= WHAT YOU NEED TO DO =
A: Return the section of the post about returning to work starting with "I told my case" and going on through "I've pestered them.", copied word for word.
B: Please supply the next part of the post about returning to work, picking up after its final sentence.

--- PAGE EXTRACT Enclosed Below ---

Well. Let me educate you on what is really happening.

I told my case worker (who was practically TELLING me to work part-time for a few months) that I'm going back to my full schedule. Normally I work 4 9 hour days, and 1 4 hour day on Thursdays. This is to allow me the time to get to appointments that are always at inconvenient hours, and to get some bloody housework done. Amen right? I mean, for the most part, I love my company and I really enjoy my job so the fact that they offer compressed work weeks is awesome. It would be even more awesome if they would give in and let people work 4 10 hour days but they claim that's too much of a liability .... believe me, I've pestered them.

So here I am, in the middle of week two back at my job. I have lost some friends (who weren't really friends in the first place, they just used me for their own benefit) and my current team has changed a lot, but I have some really good co-workers who are helpful when I need them to be because let's face it: 2 months off of a job that involves routine and knowledge of tiny details for all sorts of one-off situations can leave one feeling overwhelmed with trying to remember everything. My brain hurts. On top of that, there's the stress to perform. I'm permanently disabled by this disease and it's degenerative. Wake up call to those stress givers! In addition to this, I have to deal with the pain of using my hand constantly for 9 hours straight when the pain is unmanageable. I mean, on Monday I did take one of my prescription tramadol (originally for my back) to help alleviate the sharp and festering pains that would not subside and were getting worse, but it can only do so much. So, at the end of the work day my hand and arm are completely shot and exhausted and I have little energy that I can devote to myself, my house, my pets, and most importantly my husband. Hell, I can't even feed myself.

--- End of Enclosed PAGE EXTRACT ---
--- DATASET EXCERPTS Enclosed Below ---

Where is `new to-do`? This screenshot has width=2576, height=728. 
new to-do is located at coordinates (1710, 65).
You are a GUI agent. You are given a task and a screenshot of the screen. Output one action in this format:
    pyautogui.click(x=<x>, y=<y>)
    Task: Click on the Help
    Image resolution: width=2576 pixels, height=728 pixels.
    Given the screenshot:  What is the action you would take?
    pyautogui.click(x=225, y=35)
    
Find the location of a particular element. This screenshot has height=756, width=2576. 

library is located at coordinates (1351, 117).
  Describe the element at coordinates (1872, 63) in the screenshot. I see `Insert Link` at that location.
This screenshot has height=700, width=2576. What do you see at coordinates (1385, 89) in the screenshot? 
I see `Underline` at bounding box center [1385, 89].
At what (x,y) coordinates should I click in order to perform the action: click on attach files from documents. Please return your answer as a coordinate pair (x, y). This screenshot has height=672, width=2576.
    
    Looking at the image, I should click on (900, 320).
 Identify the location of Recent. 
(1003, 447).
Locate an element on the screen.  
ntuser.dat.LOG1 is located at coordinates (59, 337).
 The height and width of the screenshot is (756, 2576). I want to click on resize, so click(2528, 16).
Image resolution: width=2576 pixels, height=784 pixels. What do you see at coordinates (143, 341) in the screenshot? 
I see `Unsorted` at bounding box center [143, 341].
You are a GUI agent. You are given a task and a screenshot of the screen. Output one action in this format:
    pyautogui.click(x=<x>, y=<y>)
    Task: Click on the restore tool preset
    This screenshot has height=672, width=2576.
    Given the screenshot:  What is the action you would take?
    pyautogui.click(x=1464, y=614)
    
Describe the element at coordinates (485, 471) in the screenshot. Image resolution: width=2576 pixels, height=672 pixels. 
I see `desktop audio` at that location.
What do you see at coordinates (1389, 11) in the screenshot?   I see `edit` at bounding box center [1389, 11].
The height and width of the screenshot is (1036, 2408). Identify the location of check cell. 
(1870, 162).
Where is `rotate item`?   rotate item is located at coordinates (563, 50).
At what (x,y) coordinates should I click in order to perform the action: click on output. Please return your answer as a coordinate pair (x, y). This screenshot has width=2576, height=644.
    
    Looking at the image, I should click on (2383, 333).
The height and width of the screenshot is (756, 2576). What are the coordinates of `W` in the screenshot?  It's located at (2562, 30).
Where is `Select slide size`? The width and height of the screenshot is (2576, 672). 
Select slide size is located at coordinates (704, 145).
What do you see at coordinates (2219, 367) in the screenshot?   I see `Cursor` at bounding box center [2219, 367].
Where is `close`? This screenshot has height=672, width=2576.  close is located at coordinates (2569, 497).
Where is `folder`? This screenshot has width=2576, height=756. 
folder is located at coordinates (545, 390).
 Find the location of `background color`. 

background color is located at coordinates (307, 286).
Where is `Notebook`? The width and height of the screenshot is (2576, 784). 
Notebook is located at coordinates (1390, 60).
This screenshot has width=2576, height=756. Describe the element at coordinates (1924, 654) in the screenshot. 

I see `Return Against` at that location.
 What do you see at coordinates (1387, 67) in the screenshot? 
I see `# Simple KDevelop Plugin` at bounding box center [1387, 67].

--- End of Enclosed DATASET EXCERPTS ---

= ANSWERS BY ITEM =
A:
I told my case worker (who was practically TELLING me to work part-time for a few months) that I'm going back to my full schedule. Normally I work 4 9 hour days, and 1 4 hour day on Thursdays. This is to allow me the time to get to appointments that are always at inconvenient hours, and to get some bloody housework done. Amen right? I mean, for the most part, I love my company and I really enjoy my job so the fact that they offer compressed work weeks is awesome. It would be even more awesome if they would give in and let people work 4 10 hour days but they claim that's too much of a liability .... believe me, I've pestered them.

B:
On Sunday evening my in-laws S & J came over to play a game with us. We ate dinner while we played (because well, it was 6 and I had to be up at 3:30 in the morning) and I had to stop game play a few times so I could grunt and yell and do this thing where I halfway lay my head on the table and squeeze my eyes in order to bear through. This is after I spent most all of Friday evening, all of Saturday and most of that Sunday relaxing so as not to aggravate or overuse my arm. And guess what? To my disappointment, I STILL can do NOTHING AT ALL and it's just as bad as if I were sitting in my office keying my work.

So, to everyone who thinks that having Kienbock's is nothing special, you're wrong. It's extraordinary. My boss may not care that I'm different than everyone else, but my friends and family had damn well better understand that this disease is like a sucking chest wound in that you may start with something seemingly curable or manageable, but once you get into that hospital operating room, you realize it's like a tiny black hole in your personal universe, sucking everything in creating a precarious situation that begins collapsing in on itself.

If it were possible for anyone to understand chronic back pain, (I suffer from that as well on a moderate scale but that is beside the point) think of my disease as chronic back pain. If I were a weaker person, I could easily become addicted to prescription medication, I could easily succumb to wasting my life, I could easily turn into an alcoholic, etc. A good number of people with chronic back pain struggle with these kinds of issues because there is no way to manage it. I had a relative die from an addiction brought on by chronic back pain after he fell off of a roof working in his roofing business. I've seen it first hand with co-workers of my father who have those "panic" morphine buttons that they can just inject themselves any time they need while at work. I know their pain. I know their struggles to get through the day without needing to scream your lungs out and insist on chopping off body parts in order to take the pain away. If I were a stronger person than I am, I wouldn't fall into the trap of depression, but I have to be thankful for how strong I am as it is. I couldn't ever let myself be overcome by this disease in ways that broken people might.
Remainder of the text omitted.